→ **Data under study**
•••

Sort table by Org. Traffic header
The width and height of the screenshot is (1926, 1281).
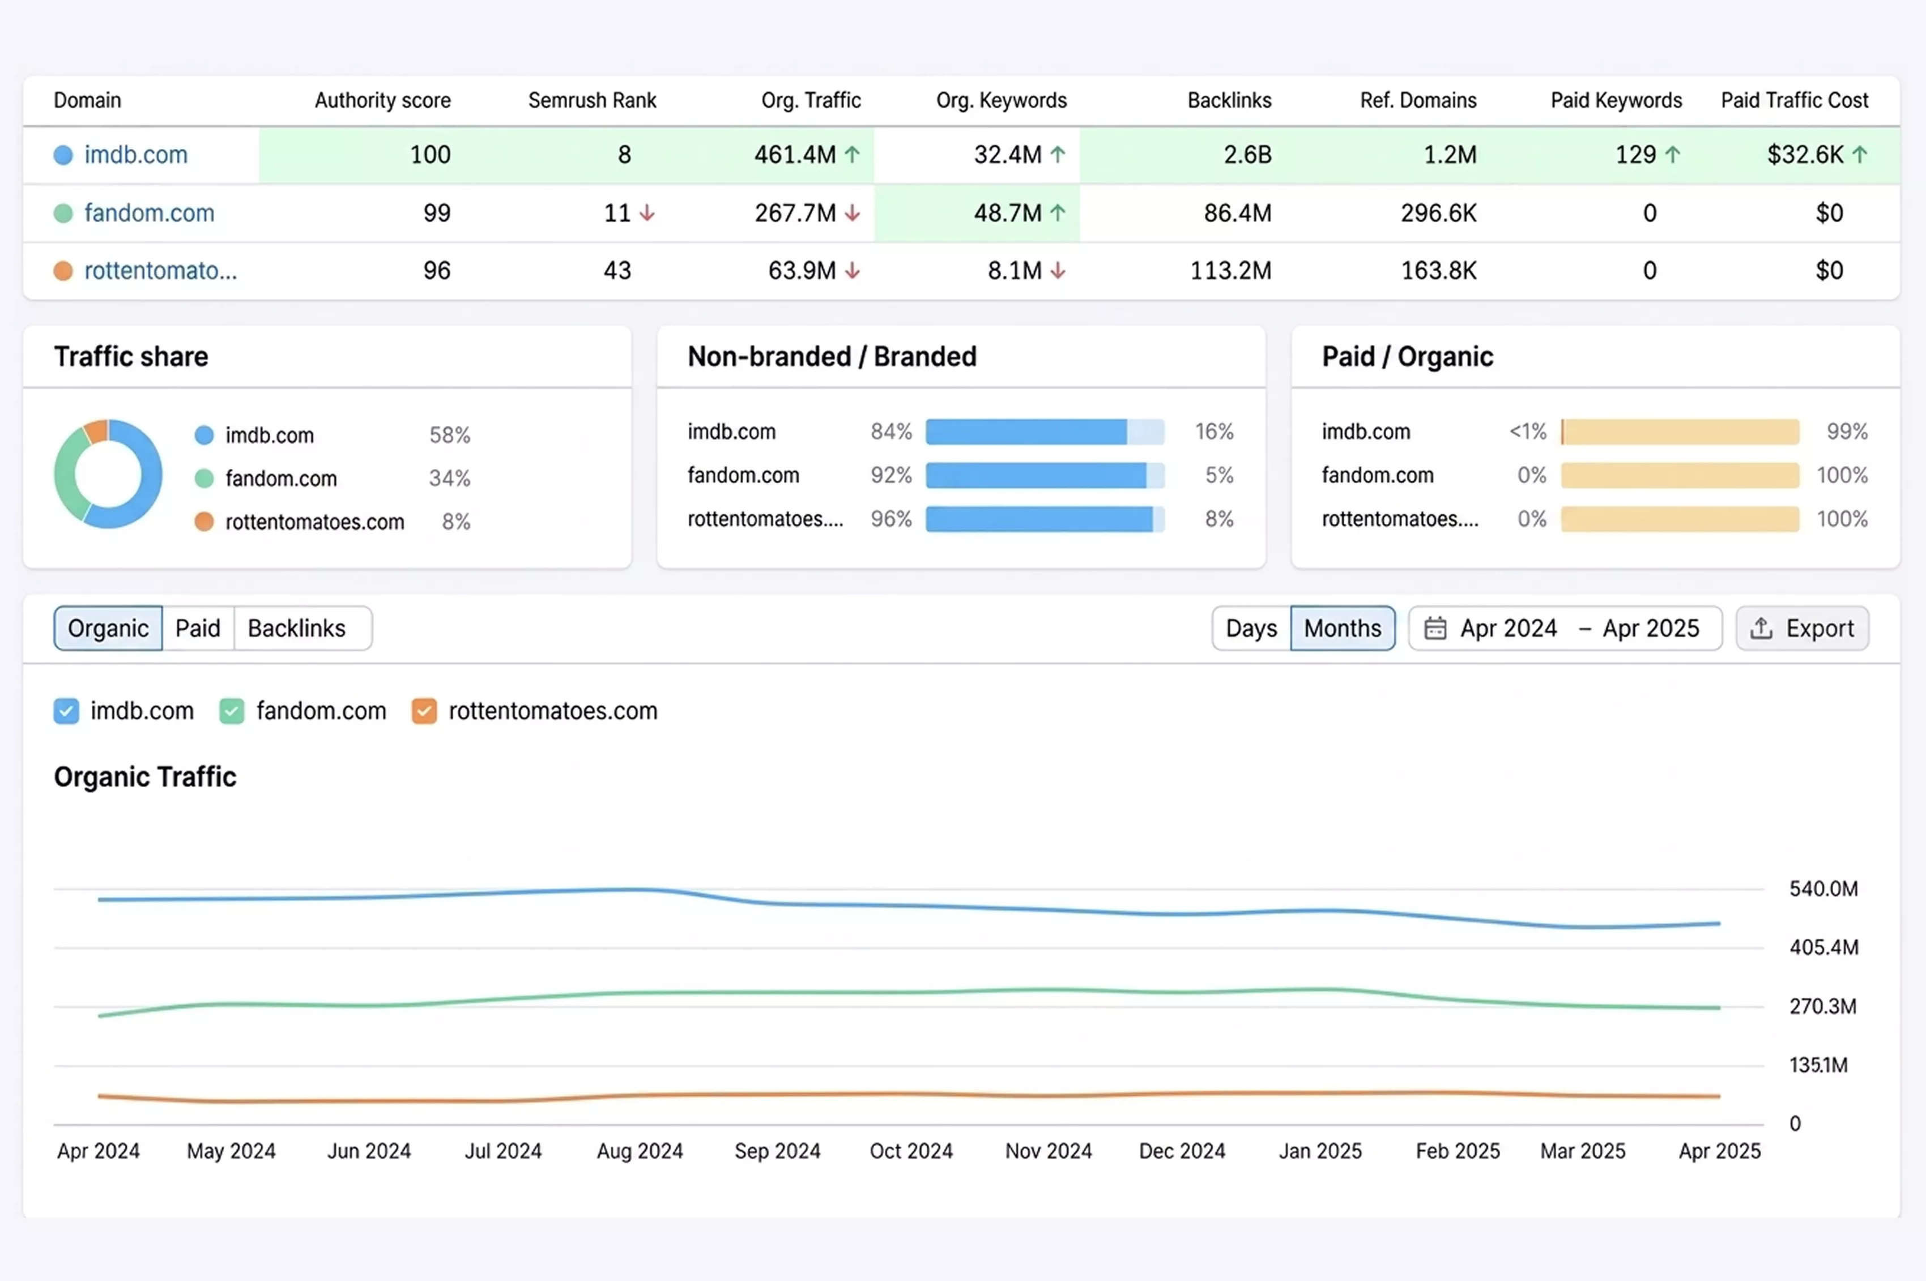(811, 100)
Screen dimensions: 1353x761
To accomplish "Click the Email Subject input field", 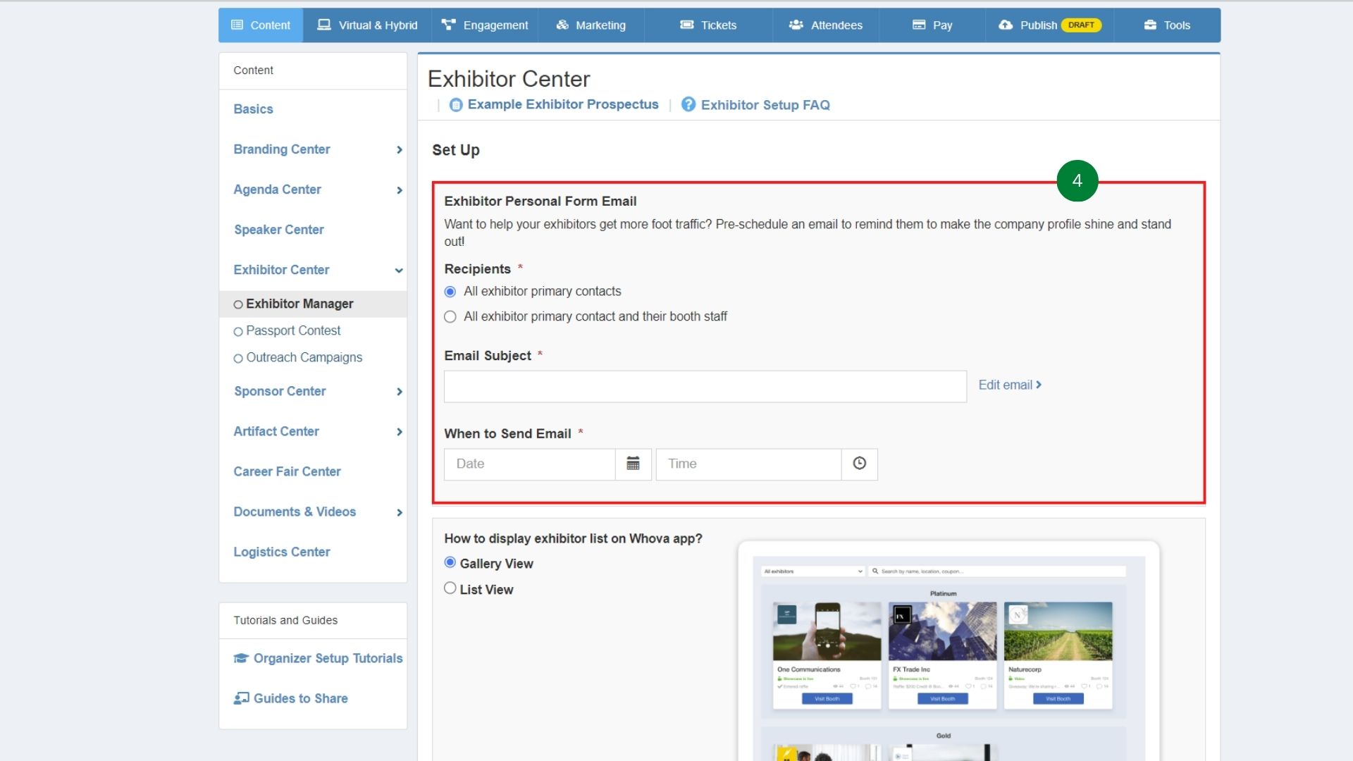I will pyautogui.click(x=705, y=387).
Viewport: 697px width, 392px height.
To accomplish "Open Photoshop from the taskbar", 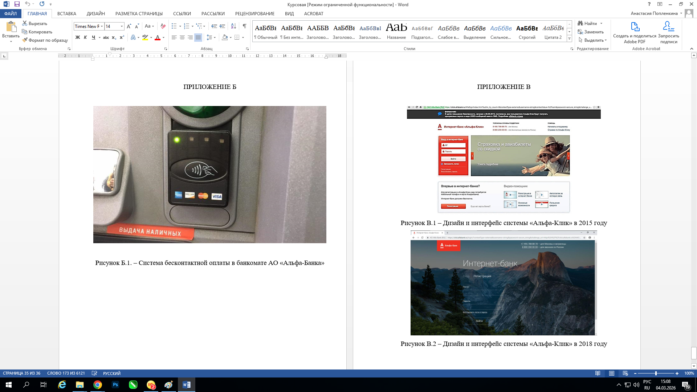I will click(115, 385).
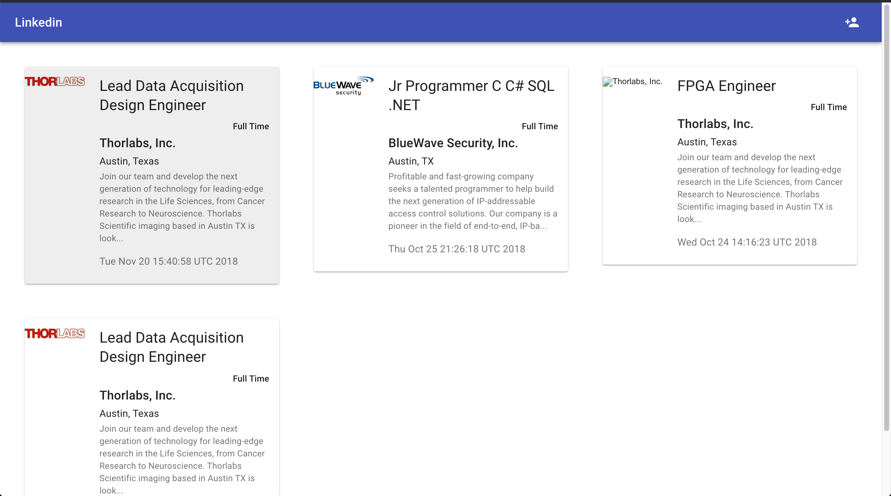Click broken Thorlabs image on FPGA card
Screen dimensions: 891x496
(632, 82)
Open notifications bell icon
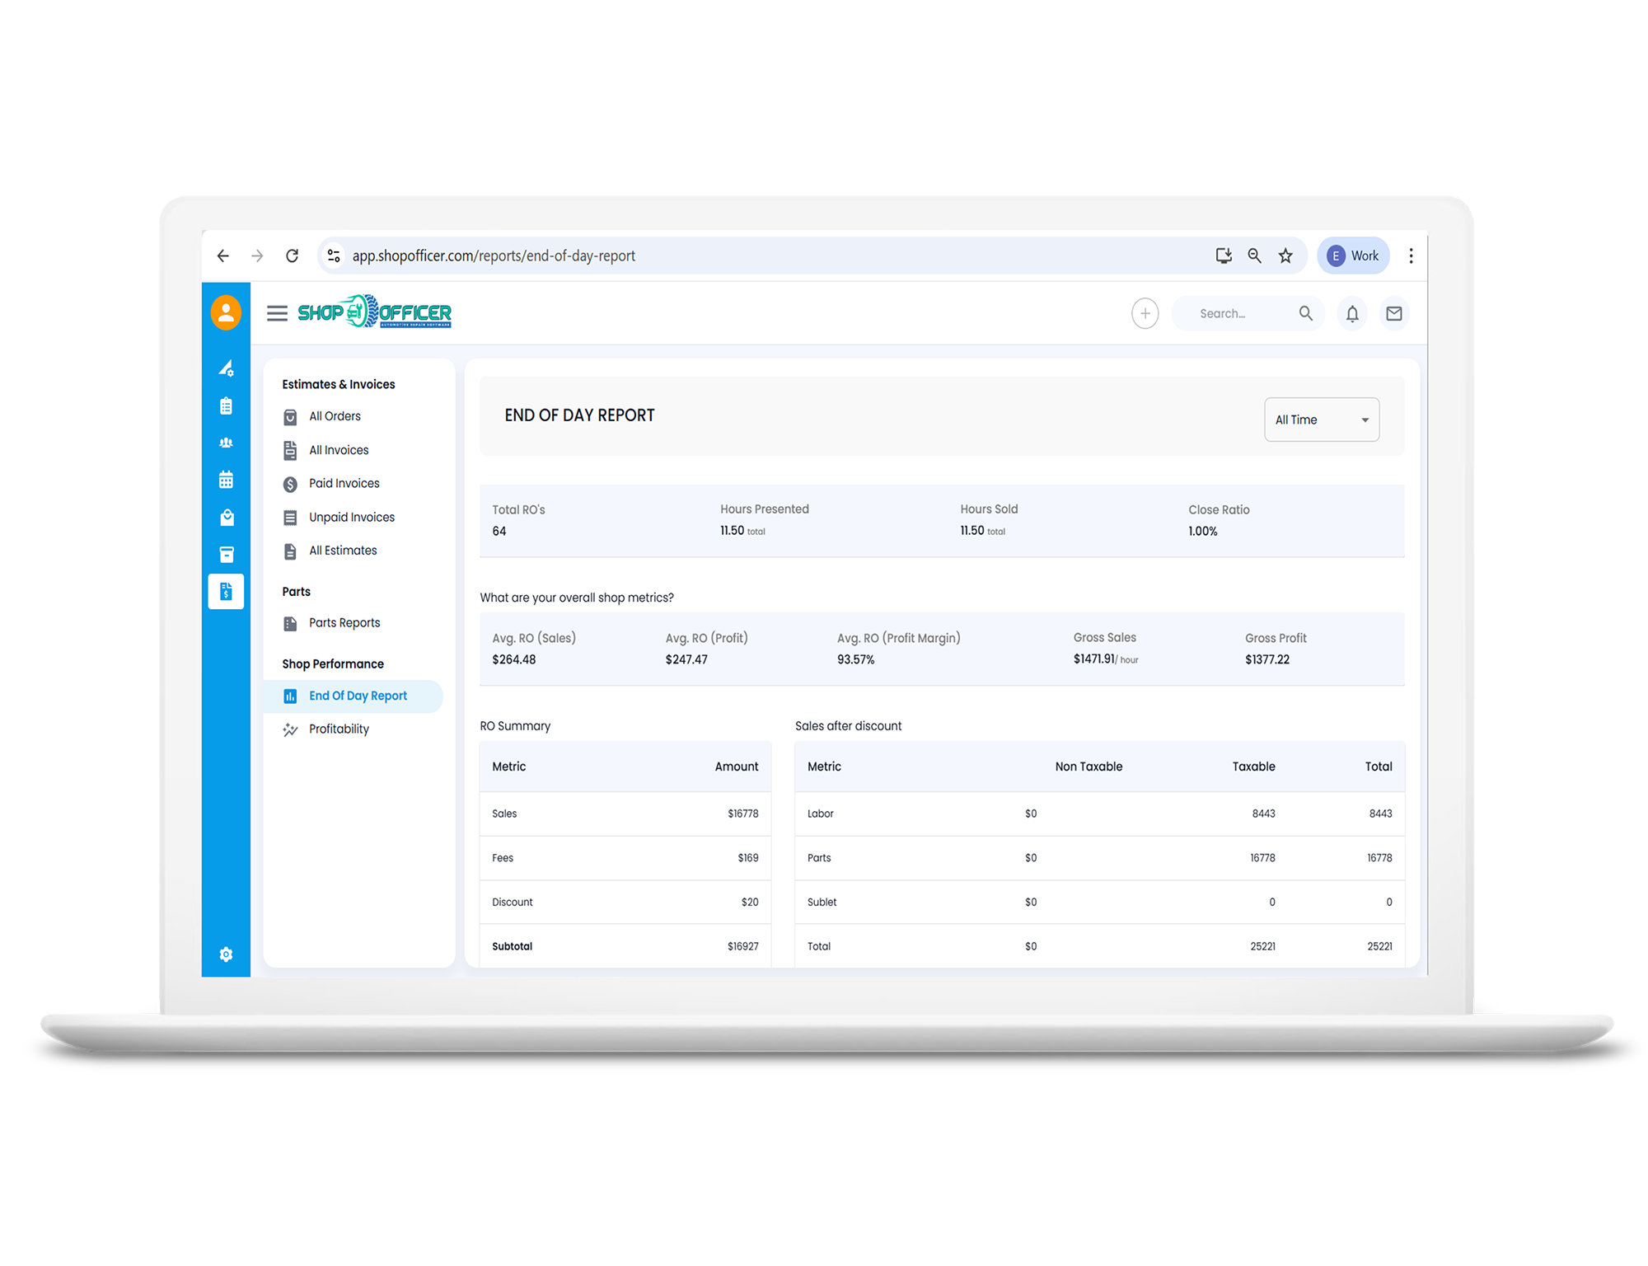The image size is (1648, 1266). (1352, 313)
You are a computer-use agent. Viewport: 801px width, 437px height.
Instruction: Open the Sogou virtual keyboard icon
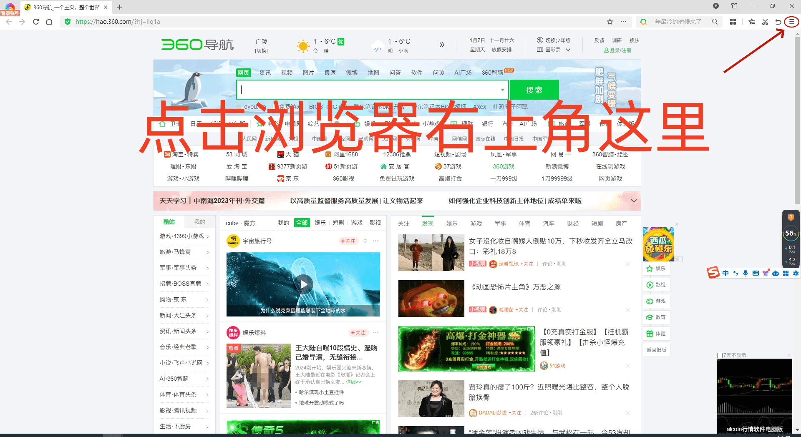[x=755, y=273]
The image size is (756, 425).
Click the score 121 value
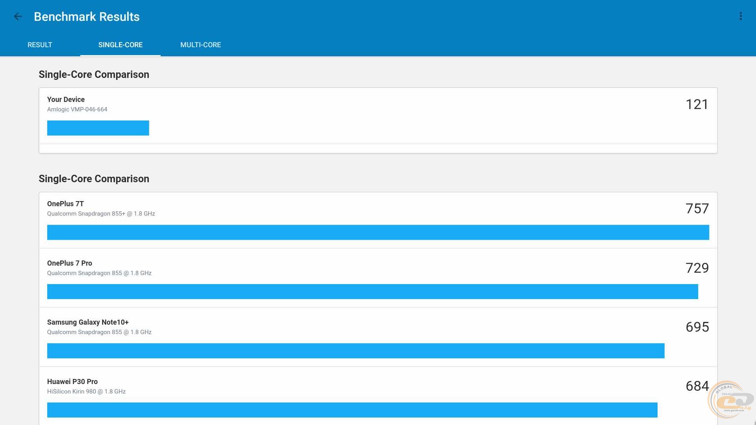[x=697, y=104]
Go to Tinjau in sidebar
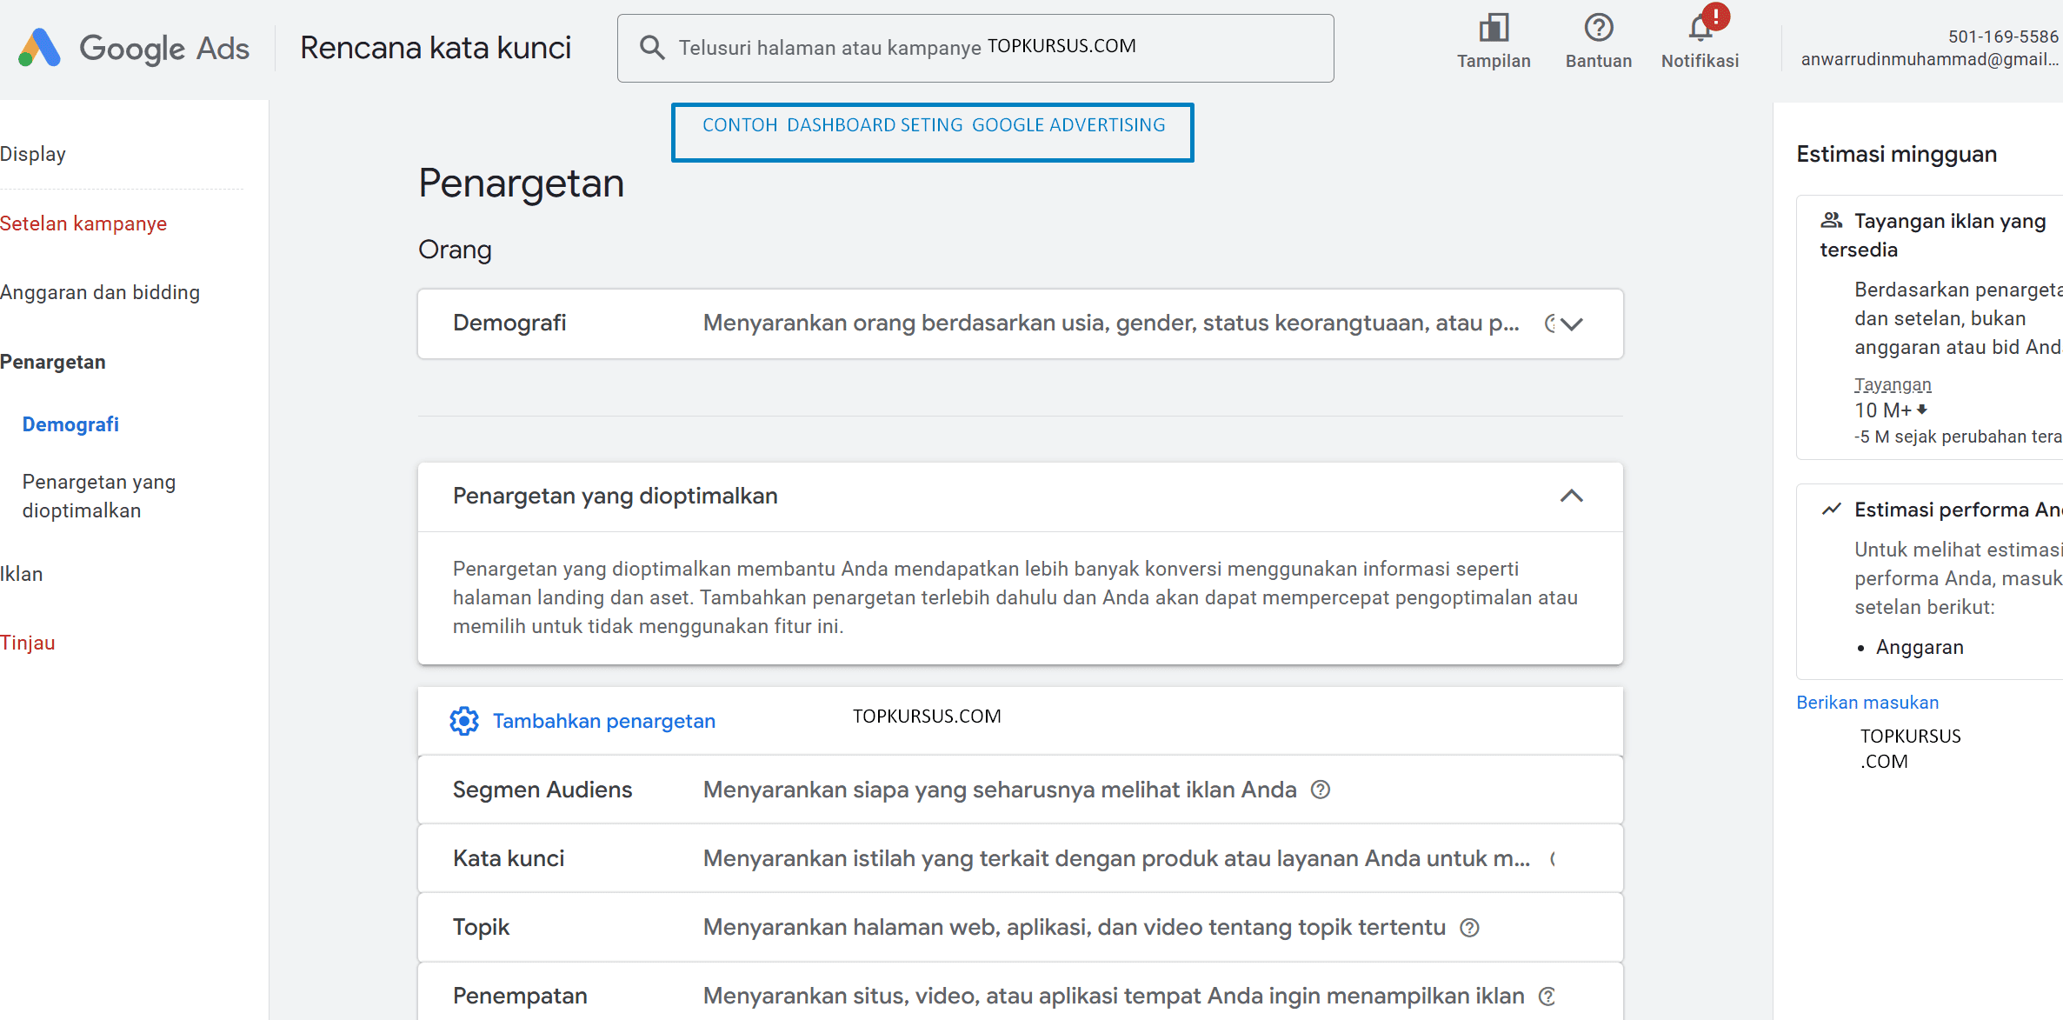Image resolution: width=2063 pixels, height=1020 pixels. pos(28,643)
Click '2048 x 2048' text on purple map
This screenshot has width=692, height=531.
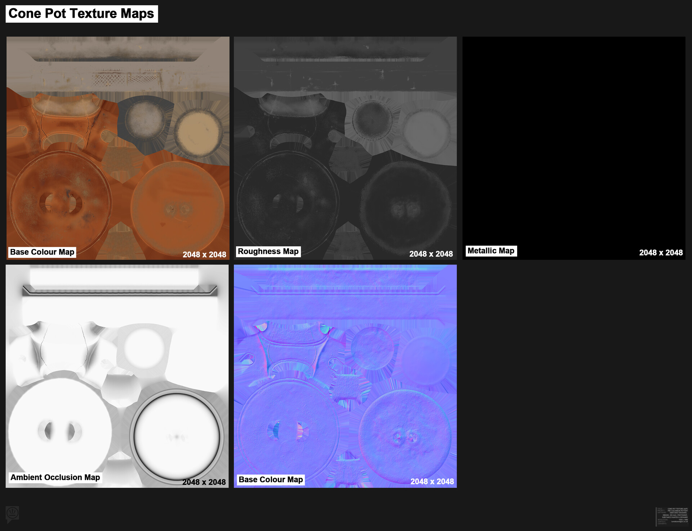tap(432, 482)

•••

→ **Problem details**
Please copy exactly the lines from the one containing "Go to Tinjau in sidebar" through the last line of the records above, both included, and leave out any pictures.

→ **Answer space**
Go to Tinjau in sidebar
Image resolution: width=2063 pixels, height=1020 pixels. pos(28,643)
Click '2048 x 2048' text on purple map
This screenshot has width=692, height=531.
tap(432, 482)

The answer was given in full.